AUBURN, Ala. — What a glorious time it was to be a Tiger, complete with a dog pile in the corner of the end zone closest to the visiting locker room as LSU celebrated a most improbable win at Auburn.
That glorious time did not last very long.
Replay review determined one more second was needed for LSU to turn its perceived victory into a reality. The clock had read 0:00 when center Ethan Pocic snapped the ball to quarterback Danny Etling before his walk-off touchdown pass to D.J. Chark, and the ensuing celebration, like the plot of “Seinfeld,” ended up being about nothing.
“I definitely thought we did win,” Pocic said. “It’s crazy. One second you do, but then one second you don’t. But that’s college football.”

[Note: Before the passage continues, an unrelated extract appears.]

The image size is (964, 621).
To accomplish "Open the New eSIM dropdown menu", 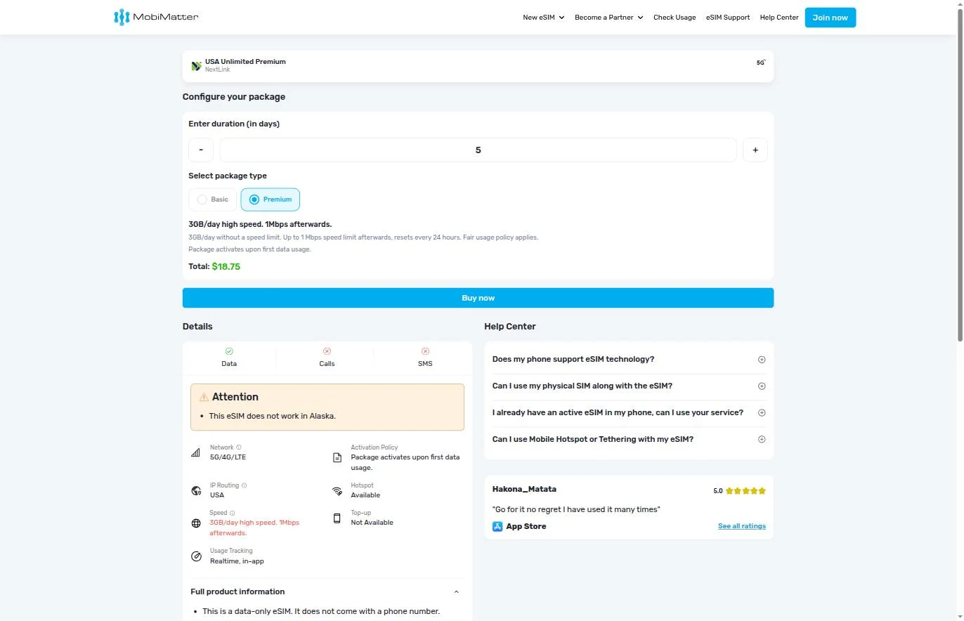I will (544, 18).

That’s when it was a glorious time to be a Tiger of a different stripe as Auburn players went to their student section to celebrate while LSU players hit the field in stunned silence.
“I was heartbroken at first,” said Auburn receiver Tony Stevens. “I was thinking ‘We can’t lose like this.’ Then I heard people saying ‘He didn’t snap the ball fast enough.’ When they called it back, I was turnt. It made me happy.”
Pocic had no idea how many seconds were on the clock when he snapped the ball — just that time was running short and it needed to be done immediately after the officials marked off a 5-yard illegal procedure penalty against LSU.
“Danny told us to snap it and that’s what we did,” Pocic said. “I don’t even know what was going on. We snapped it and sat back. I knew it had to be a pass, but I had no idea if the clock was running or not or what was going on.”
It was perhaps even more confusing for the guys on the sideline than it was for those on the field.
“We were pretty frustrated,” said outside linebacker Arden Key. “We ran up the field like we had it… It hurt. I don’t know what happened, I didn’t see the replay or anything. I just have to see what happened.”
It was even an all-timer for Les Miles, who seems to experience those on an annual basis.
“I don’t know that I’ve ever come as close to winning a game and finished second,” Miles said.
Even in defeat, LSU tight end Colin Jeter can at least recognize that he took part in yet another memorable chapter in an Auburn-LSU rivalry that has produced legendary moments going back to the 1988 “Earthquake Game” at Tiger Stadium.
“Obviously, LSU-Auburn has a crazy history, and this is another one of those,” Jeter said. “Both teams come to fight and play hard. And both teams did. They just came out on top this time.”